Excerpted text
Insurrectionary anarchists, with international connections, nihilist values and a penchant for arson, are moving to fill the vacuum on the left
Dominic Berger
Billy and Eat in prison Monica Dominguez, http://negasi.noblogs.org/tahanan-anarkis-di-indonesia/
On the night of 22 March 2011, bricks smashed the windows of a McDonald’s branch in Makassar. A note was left by the attackers: ‘We are aware of what you multinationals have done to the people of Kulon Progo, Takalar, Bima, and other places. We are angry and we’ll do more!’ Naming places where farmers have resisted large mining projects, the note and the smashed windows seemed to be an expression of local grievances. Three days later, police in Makassar found a note near a scorched ATM owned by BCA (Bank Central Asia): ‘We don’t want to hurt anyone, destruction of property is not violence! The state, the military, police and capitalists are the real terrorists!’ The note was signed by a group calling itself the ‘Got is Tot (sic) [God is Dead, in German] Insurrectionary Front’.
It seems likely that police investigators in Makassar missed the Nietzsche reference, but even without a grasp of anarchist philosophy, the radical political motivations of this direct action were not lost on the provincial police force. ‘The perpetrators set fire to the ATM to incite terror’, a police spokesperson was quoted as telling the media. ‘They broke into the ATM machine and left a letter carrying their message of terror’.

Entries provided

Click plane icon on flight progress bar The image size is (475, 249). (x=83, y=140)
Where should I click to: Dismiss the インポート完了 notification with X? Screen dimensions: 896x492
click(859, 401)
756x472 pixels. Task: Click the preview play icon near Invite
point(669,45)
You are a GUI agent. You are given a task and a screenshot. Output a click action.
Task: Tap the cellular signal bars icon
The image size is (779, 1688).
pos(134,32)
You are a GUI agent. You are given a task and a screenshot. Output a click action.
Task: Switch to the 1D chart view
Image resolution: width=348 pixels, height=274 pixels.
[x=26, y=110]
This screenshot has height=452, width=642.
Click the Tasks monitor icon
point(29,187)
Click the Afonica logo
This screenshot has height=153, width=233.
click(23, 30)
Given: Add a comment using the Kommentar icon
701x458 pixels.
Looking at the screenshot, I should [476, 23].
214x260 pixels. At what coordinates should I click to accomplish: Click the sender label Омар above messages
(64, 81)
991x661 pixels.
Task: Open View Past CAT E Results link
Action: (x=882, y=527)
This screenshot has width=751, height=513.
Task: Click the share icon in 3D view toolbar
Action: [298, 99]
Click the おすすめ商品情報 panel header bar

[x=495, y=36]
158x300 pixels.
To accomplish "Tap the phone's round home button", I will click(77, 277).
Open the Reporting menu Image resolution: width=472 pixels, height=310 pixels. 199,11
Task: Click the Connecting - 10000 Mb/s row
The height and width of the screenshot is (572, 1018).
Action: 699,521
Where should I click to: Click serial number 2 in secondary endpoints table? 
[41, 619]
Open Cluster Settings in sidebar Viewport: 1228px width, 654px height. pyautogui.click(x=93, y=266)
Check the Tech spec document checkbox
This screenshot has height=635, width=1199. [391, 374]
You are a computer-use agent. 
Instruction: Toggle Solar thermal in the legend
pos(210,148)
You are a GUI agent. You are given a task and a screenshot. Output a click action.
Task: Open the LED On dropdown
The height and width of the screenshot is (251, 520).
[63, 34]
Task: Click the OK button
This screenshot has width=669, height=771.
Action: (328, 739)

The exercise
Write the next part of the article on insurrectionary anarchists in Indonesia, starting after the police spokesperson's quote about the "message of terror."

Written response
Two weeks later, another BCA ATM was burned in Manado, North Sulawesi. Notes were found in which the ‘International Conspiracy for Revenge’ claimed responsibility. ‘We have become sick and tired of all the standard methods that are never listened to. There is no more reason to remain passive and not counter-attack. This is WAR!’ Two months later, in June 2011, police found notes scattered near a torched BNI (Bank Negara Indonesia) ATM in Bandung, with an almost identical message to the Makassar and Manado attacks that concluded, ‘with this statement we claim to join the FAI [Informal Anarchist Federation], Indonesian Section.’ Insurrectionary anarchism had arrived in Indonesia.
Since the fall of the New Order, anarcho-punk collectives, such as Marjinal and Taring Babi, have become the public face of anarchism in Indonesia. Mostly poor, urban youths flock to these communities in cities like Jakarta, Bandung and Yogyakarta, and anarchist ideas are buried beneath the punk fashion, music and mild social activism they promote. However, for serious anarchists the Indonesian anarcho-punk scene has become far too mainstream. ‘Bandung is not like it used to be. The punk-scene became commercialised and everyone ‘sold out’’, complains one non-punk anarchist. Designing distro (independent label) shirts and throwing concerts in Bogor is simply not the kind of stuff that will bring down the system.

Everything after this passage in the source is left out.